Exercise materials |

Start of Block

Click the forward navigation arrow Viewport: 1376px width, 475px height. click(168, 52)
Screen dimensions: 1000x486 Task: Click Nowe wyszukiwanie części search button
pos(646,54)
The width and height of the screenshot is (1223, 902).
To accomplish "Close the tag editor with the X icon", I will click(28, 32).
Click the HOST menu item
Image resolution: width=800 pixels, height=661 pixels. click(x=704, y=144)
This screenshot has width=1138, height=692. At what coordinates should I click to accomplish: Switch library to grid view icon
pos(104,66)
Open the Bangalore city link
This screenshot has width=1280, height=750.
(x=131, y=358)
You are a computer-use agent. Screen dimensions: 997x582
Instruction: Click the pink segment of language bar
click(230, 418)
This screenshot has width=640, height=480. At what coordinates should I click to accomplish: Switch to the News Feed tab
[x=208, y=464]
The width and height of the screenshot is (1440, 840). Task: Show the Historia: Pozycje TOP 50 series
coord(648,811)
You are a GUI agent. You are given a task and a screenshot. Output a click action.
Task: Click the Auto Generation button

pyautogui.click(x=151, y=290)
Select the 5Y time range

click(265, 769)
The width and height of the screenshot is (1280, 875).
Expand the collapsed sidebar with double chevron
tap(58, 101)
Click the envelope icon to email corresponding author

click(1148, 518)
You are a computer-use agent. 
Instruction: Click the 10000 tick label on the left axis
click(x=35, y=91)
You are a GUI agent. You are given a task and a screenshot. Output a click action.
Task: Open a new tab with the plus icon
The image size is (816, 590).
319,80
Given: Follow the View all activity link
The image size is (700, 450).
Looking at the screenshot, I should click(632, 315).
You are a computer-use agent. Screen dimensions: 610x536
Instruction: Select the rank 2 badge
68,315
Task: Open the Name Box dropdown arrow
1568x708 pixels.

End of Block

Exercise brief | Copy out the line holding "Instruction: Click the pink". Then copy every later line of the data, unchanged, through the last one.

Written answer |
Instruction: Click the pink segment of language bar
click(230, 418)
This screenshot has width=640, height=480. At what coordinates should I click to accomplish: Switch to the News Feed tab
[x=208, y=464]
The width and height of the screenshot is (1440, 840). Task: Show the Historia: Pozycje TOP 50 series
coord(648,811)
You are a GUI agent. You are given a task and a screenshot. Output a click action.
Task: Click the Auto Generation button

pyautogui.click(x=151, y=290)
Select the 5Y time range

click(265, 769)
The width and height of the screenshot is (1280, 875).
Expand the collapsed sidebar with double chevron
tap(58, 101)
Click the envelope icon to email corresponding author

click(1148, 518)
You are a computer-use agent. 
Instruction: Click the 10000 tick label on the left axis
click(x=35, y=91)
You are a GUI agent. You are given a task and a screenshot. Output a click action.
Task: Open a new tab with the plus icon
The image size is (816, 590).
319,80
Given: Follow the View all activity link
The image size is (700, 450).
Looking at the screenshot, I should click(632, 315).
You are a computer-use agent. Screen dimensions: 610x536
Instruction: Select the rank 2 badge
68,315
Task: Open the Name Box dropdown arrow
1568x708 pixels.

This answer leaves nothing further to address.